■ **Record set**
BEGIN
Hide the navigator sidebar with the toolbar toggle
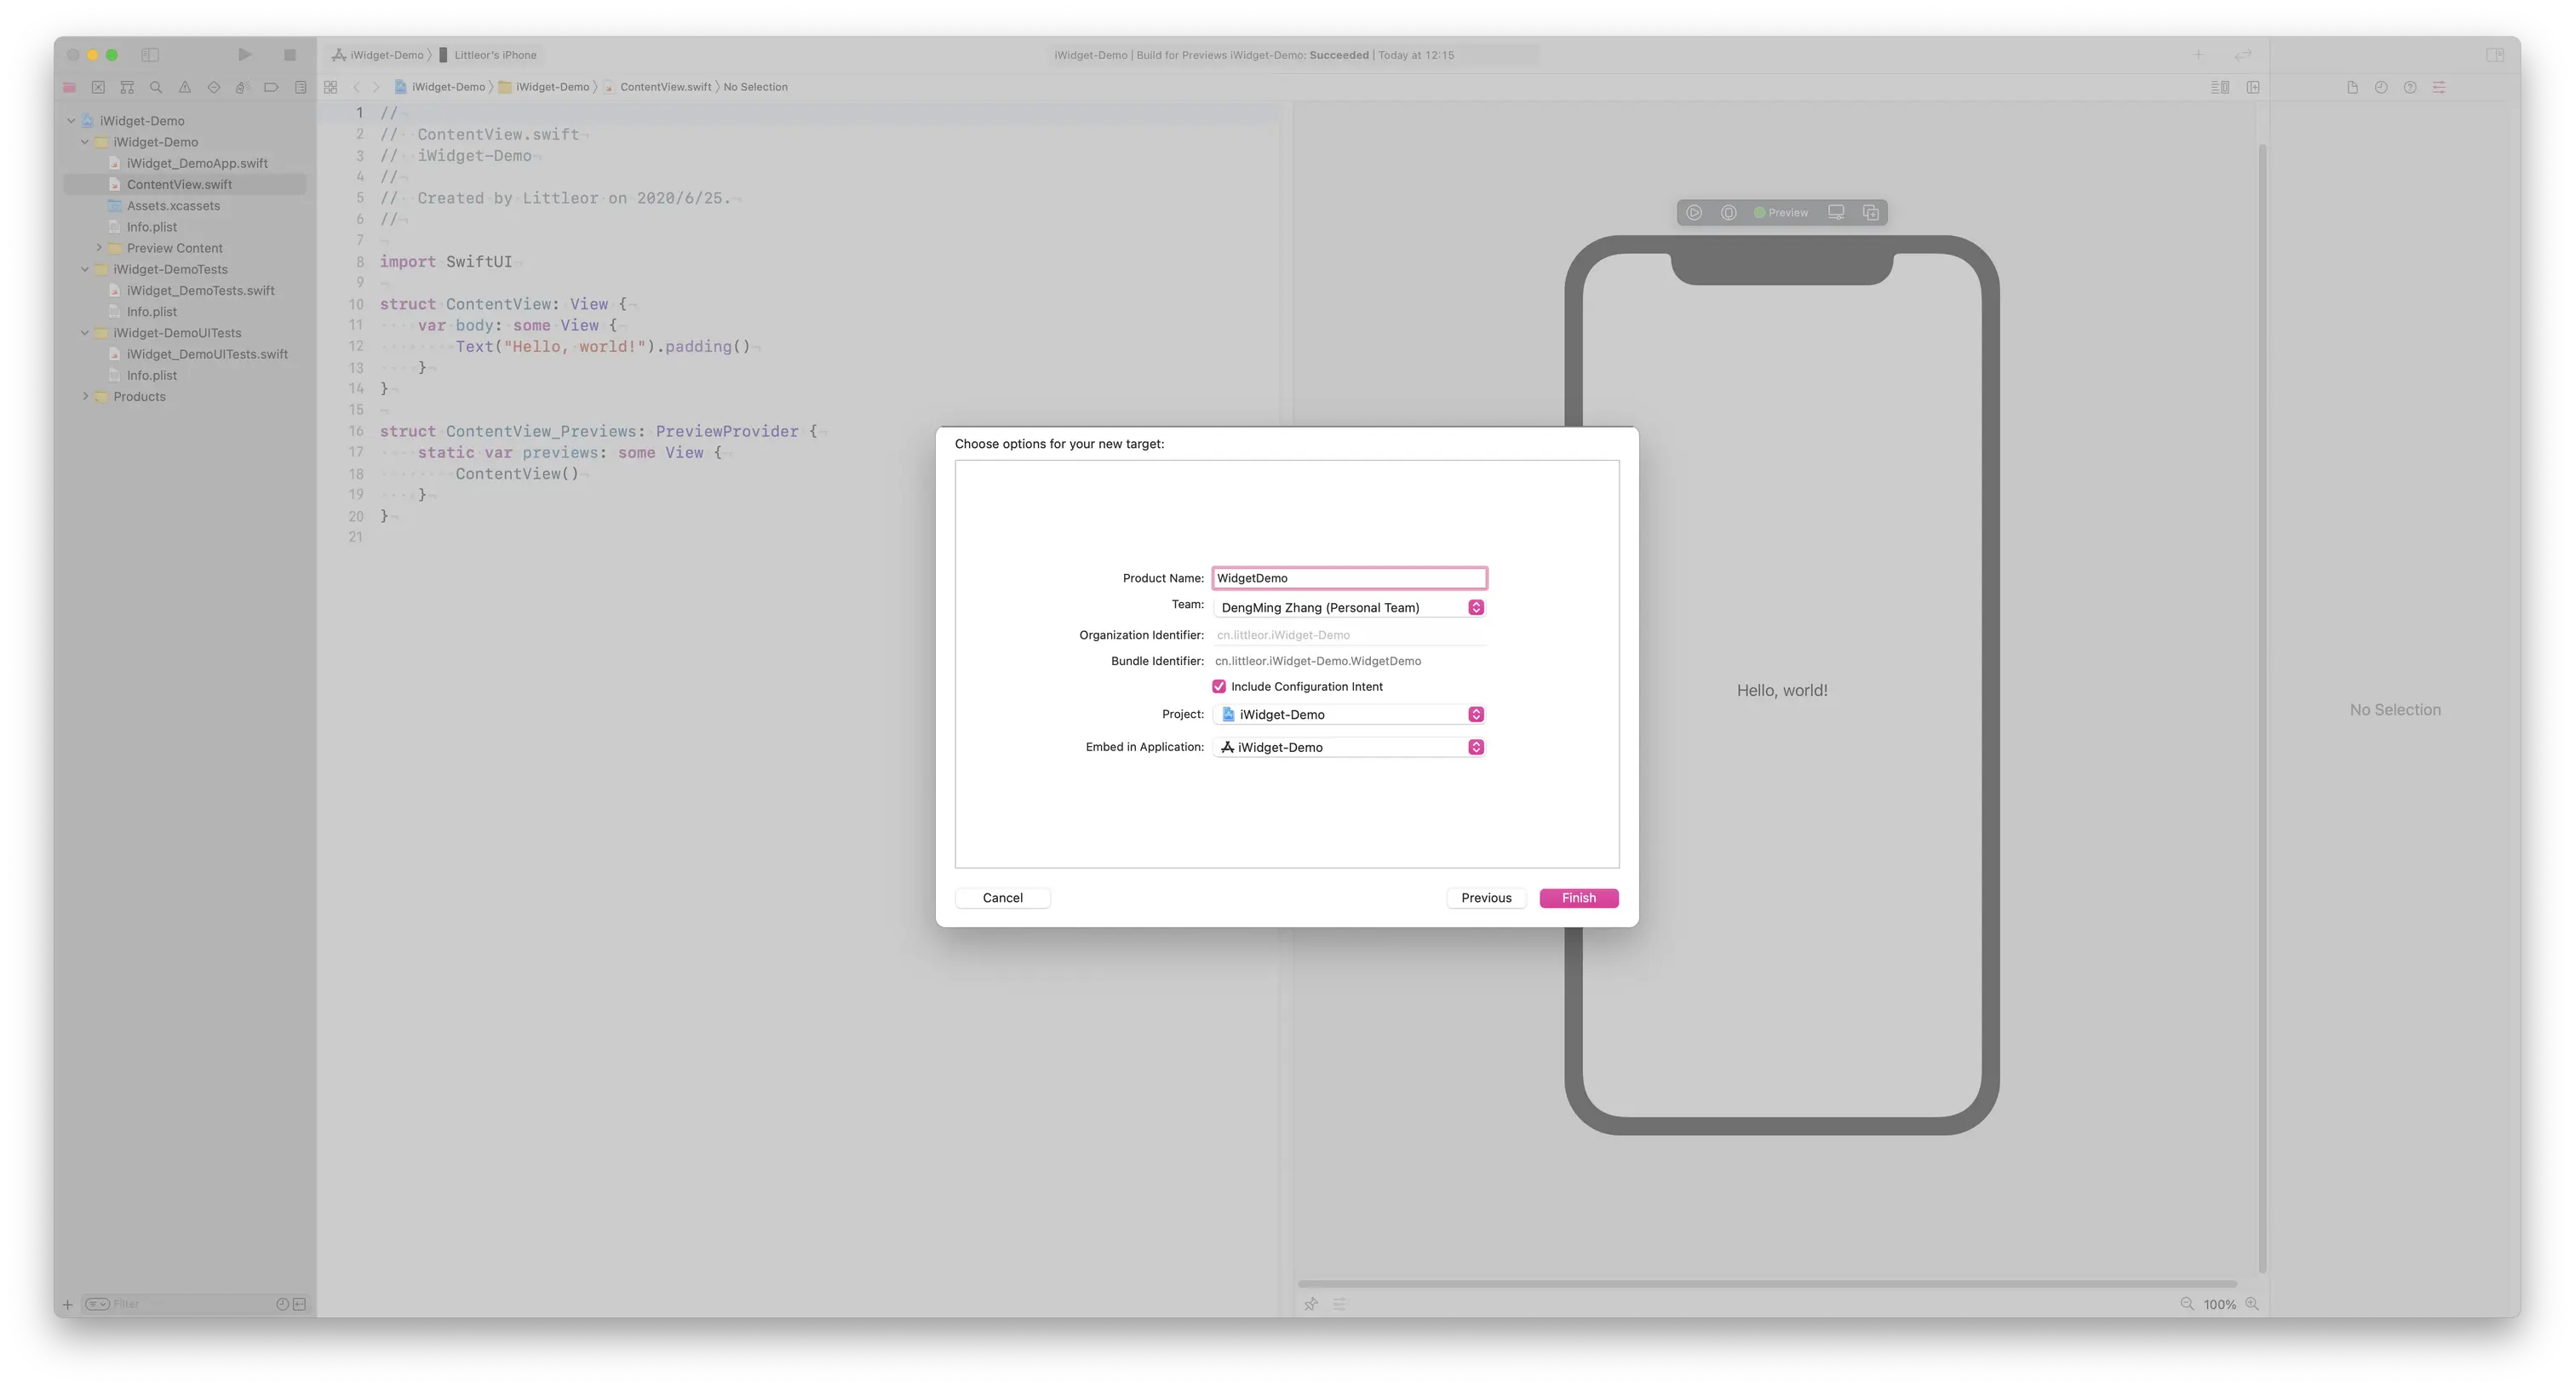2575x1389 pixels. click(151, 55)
END
BEGIN
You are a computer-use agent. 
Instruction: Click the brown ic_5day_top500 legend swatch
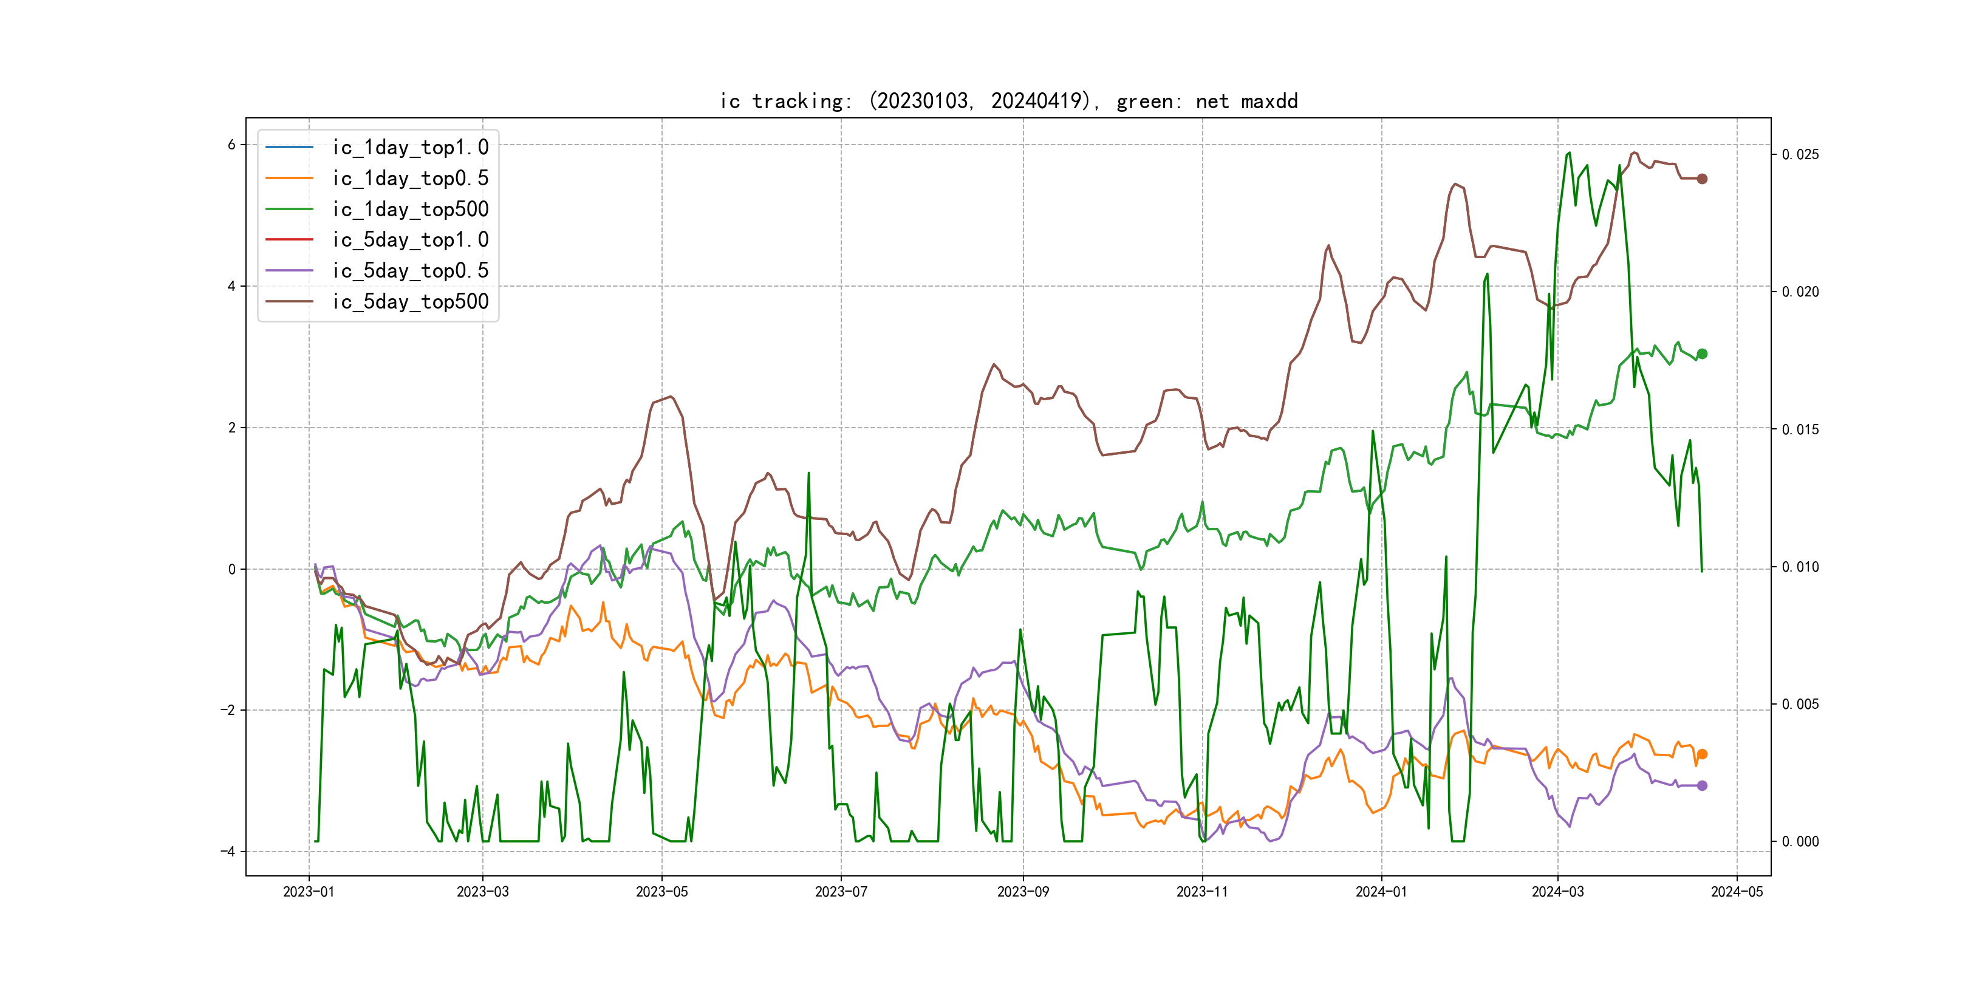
END
BEGIN
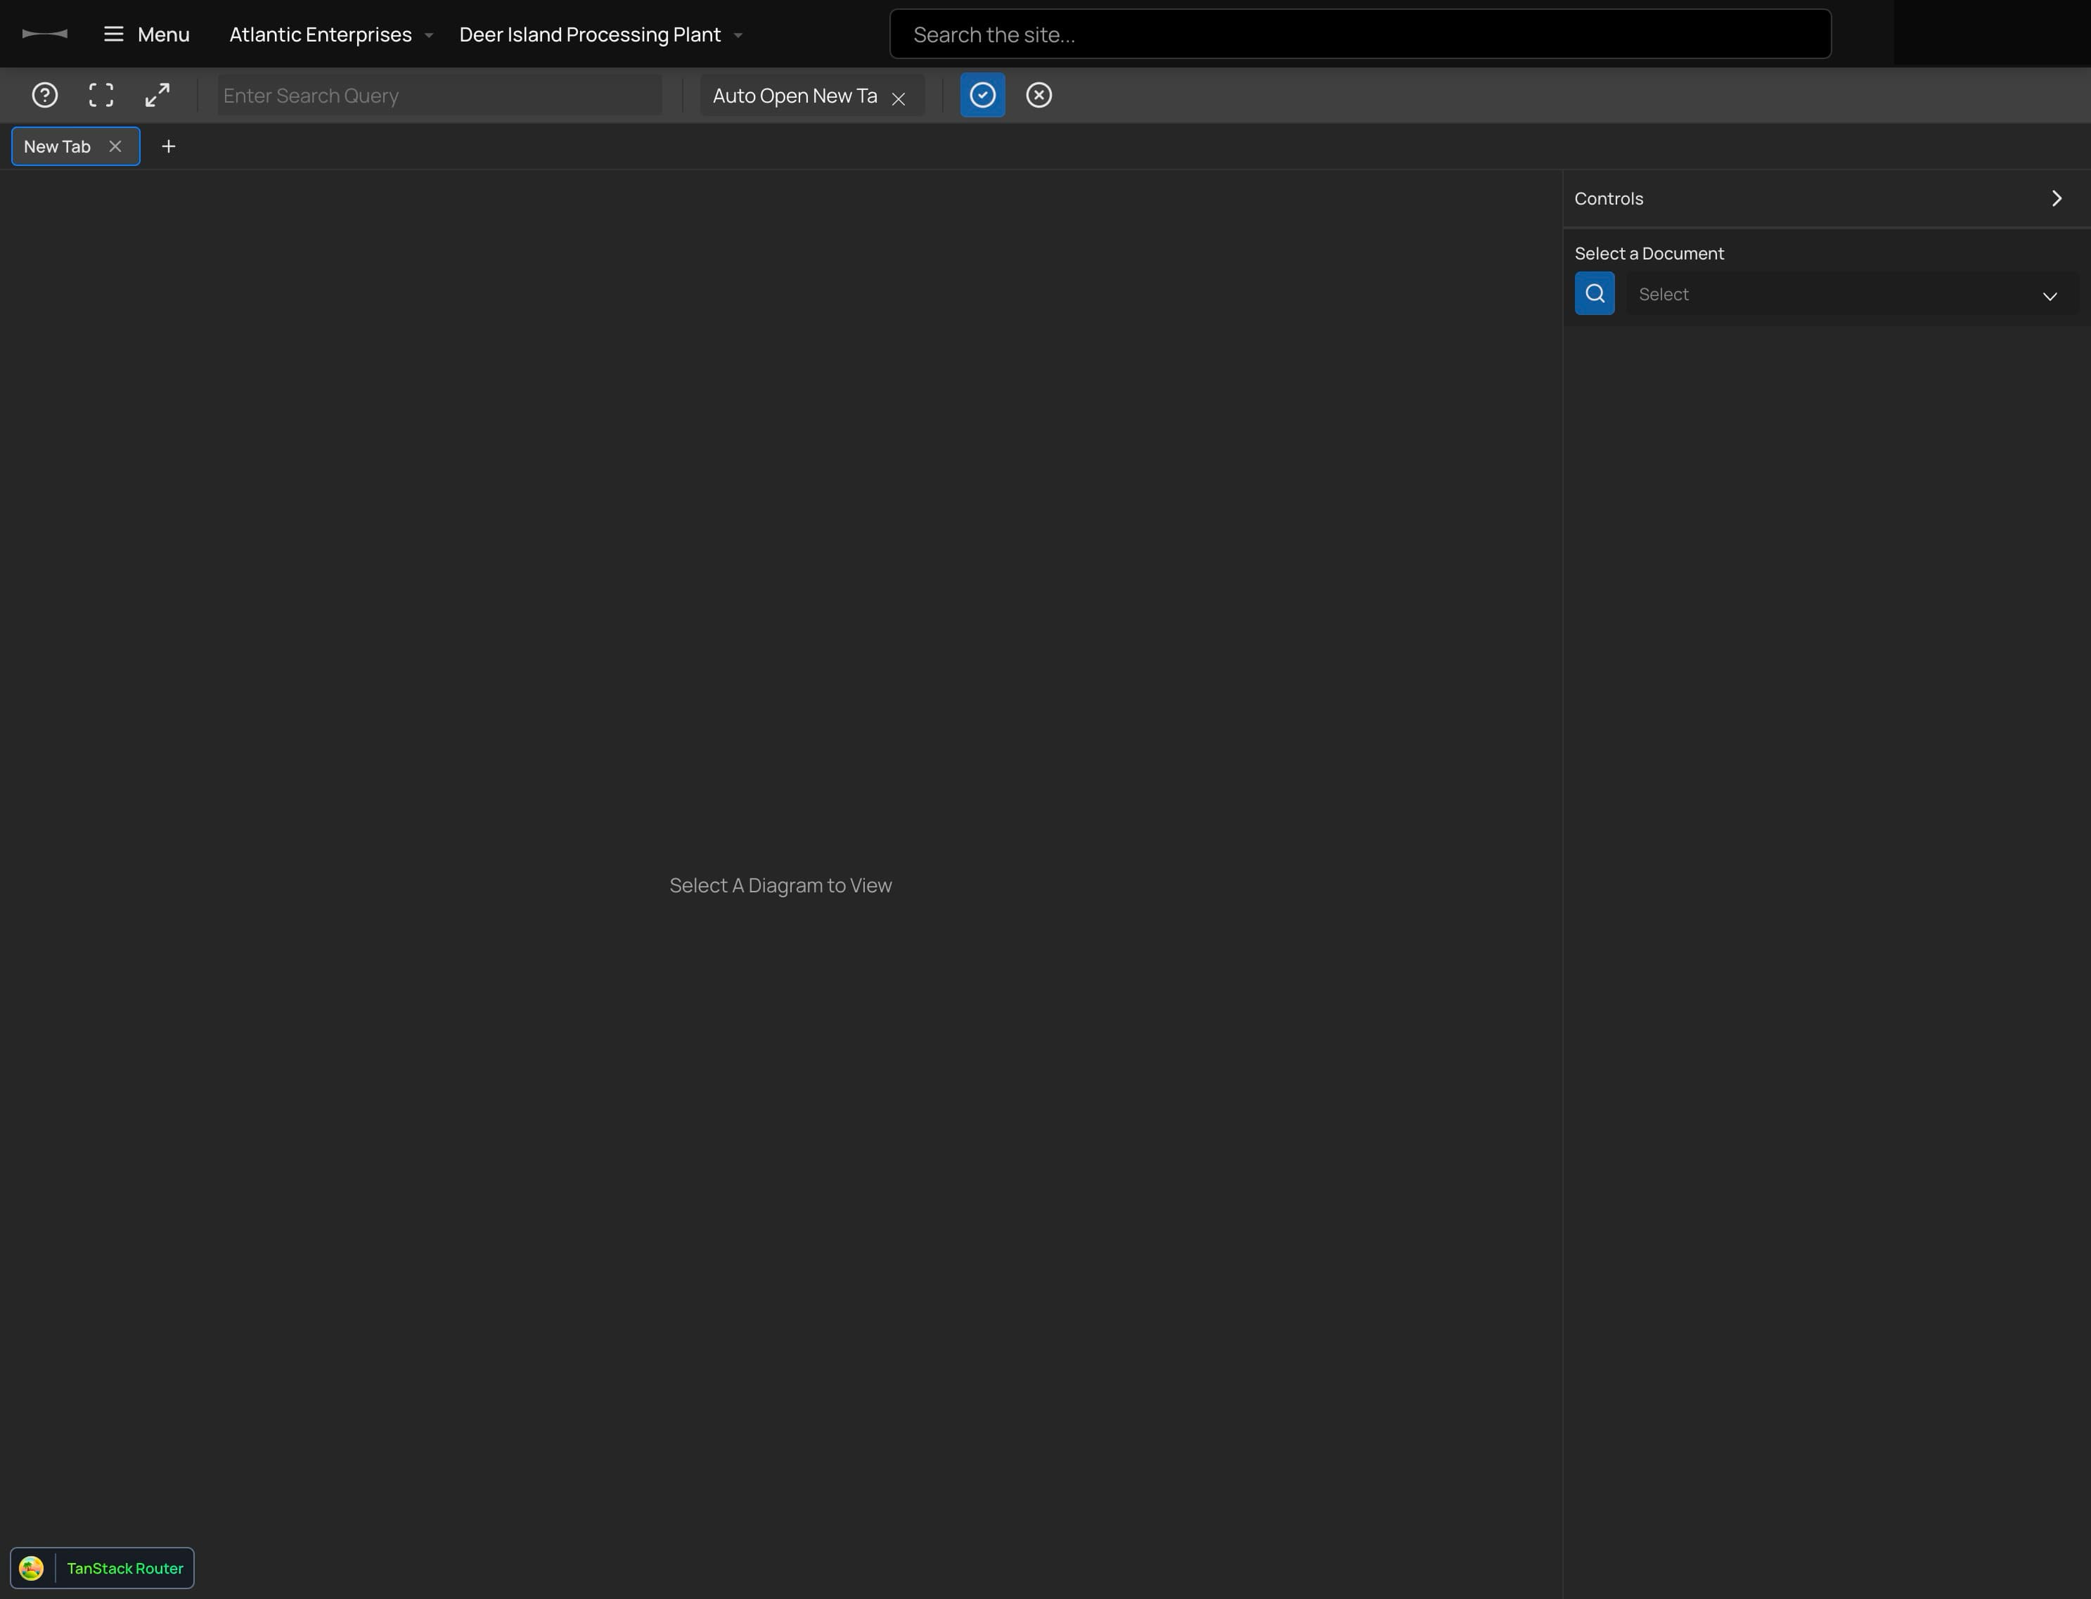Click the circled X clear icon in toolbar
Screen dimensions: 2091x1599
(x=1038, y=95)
END
■ **What the task asks**
Using the records above, restate word for word the lines from the one with "You are a computer-use agent." through the one with "Instruction: Click the", both included.

■ **Solution for this task**
You are a computer-use agent. 
Instruction: Click the brown ic_5day_top500 legend swatch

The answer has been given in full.